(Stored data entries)
⟨
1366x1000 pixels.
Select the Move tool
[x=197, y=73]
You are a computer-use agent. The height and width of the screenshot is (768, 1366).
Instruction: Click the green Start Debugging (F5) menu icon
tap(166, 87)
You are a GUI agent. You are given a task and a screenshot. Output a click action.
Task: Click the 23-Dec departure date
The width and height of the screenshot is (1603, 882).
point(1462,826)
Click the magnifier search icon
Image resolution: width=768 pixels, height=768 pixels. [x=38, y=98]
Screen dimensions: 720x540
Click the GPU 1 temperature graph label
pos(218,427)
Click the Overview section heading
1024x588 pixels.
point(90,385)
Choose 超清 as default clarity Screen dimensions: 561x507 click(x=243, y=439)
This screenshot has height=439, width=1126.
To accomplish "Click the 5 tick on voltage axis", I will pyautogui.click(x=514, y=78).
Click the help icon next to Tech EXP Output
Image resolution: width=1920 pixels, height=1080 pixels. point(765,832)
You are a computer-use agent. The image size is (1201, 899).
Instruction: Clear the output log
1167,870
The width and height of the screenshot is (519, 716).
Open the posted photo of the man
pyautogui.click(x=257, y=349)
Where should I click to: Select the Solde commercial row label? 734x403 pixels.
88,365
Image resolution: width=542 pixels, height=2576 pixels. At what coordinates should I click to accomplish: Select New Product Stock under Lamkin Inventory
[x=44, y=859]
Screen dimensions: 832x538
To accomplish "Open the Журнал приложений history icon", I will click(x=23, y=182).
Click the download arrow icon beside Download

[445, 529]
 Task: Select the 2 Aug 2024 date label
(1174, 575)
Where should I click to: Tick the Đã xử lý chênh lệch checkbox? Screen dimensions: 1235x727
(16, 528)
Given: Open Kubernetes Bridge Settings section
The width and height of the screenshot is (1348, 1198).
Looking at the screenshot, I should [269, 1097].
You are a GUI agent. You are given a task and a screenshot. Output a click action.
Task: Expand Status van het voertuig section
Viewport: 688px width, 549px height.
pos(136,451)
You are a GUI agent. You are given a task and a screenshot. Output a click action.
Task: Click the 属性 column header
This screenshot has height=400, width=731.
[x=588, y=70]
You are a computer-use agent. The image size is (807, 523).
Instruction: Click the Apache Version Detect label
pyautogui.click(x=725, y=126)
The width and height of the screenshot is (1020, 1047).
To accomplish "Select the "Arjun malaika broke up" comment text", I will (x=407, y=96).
⟩
● Task description
Please reproduce the records above in their entirety, exactly as given.

● Answer box
1366x1000 pixels.
Select the Move tool
[x=197, y=73]
You are a computer-use agent. The height and width of the screenshot is (768, 1366).
Instruction: Click the green Start Debugging (F5) menu icon
tap(166, 87)
You are a GUI agent. You are given a task and a screenshot. Output a click action.
Task: Click the 23-Dec departure date
The width and height of the screenshot is (1603, 882).
point(1462,826)
Click the magnifier search icon
Image resolution: width=768 pixels, height=768 pixels. [x=38, y=98]
Screen dimensions: 720x540
Click the GPU 1 temperature graph label
pos(218,427)
Click the Overview section heading
1024x588 pixels.
point(90,385)
Choose 超清 as default clarity Screen dimensions: 561x507 click(x=243, y=439)
This screenshot has height=439, width=1126.
To accomplish "Click the 5 tick on voltage axis", I will pyautogui.click(x=514, y=78).
Click the help icon next to Tech EXP Output
Image resolution: width=1920 pixels, height=1080 pixels. point(765,832)
You are a computer-use agent. The image size is (1201, 899).
Instruction: Clear the output log
1167,870
The width and height of the screenshot is (519, 716).
Open the posted photo of the man
pyautogui.click(x=257, y=349)
Where should I click to: Select the Solde commercial row label? 734x403 pixels.
88,365
Image resolution: width=542 pixels, height=2576 pixels. At what coordinates should I click to accomplish: Select New Product Stock under Lamkin Inventory
[x=44, y=859]
Screen dimensions: 832x538
To accomplish "Open the Журнал приложений history icon", I will click(x=23, y=182).
Click the download arrow icon beside Download

[445, 529]
 Task: Select the 2 Aug 2024 date label
(1174, 575)
Where should I click to: Tick the Đã xử lý chênh lệch checkbox? Screen dimensions: 1235x727
(16, 528)
Given: Open Kubernetes Bridge Settings section
The width and height of the screenshot is (1348, 1198).
Looking at the screenshot, I should [269, 1097].
You are a GUI agent. You are given a task and a screenshot. Output a click action.
Task: Expand Status van het voertuig section
Viewport: 688px width, 549px height.
pos(136,451)
You are a GUI agent. You are given a task and a screenshot. Output a click action.
Task: Click the 属性 column header
This screenshot has height=400, width=731.
[x=588, y=70]
You are a computer-use agent. The image size is (807, 523).
Instruction: Click the Apache Version Detect label
pyautogui.click(x=725, y=126)
The width and height of the screenshot is (1020, 1047).
To accomplish "Select the "Arjun malaika broke up" comment text", I will (x=407, y=96).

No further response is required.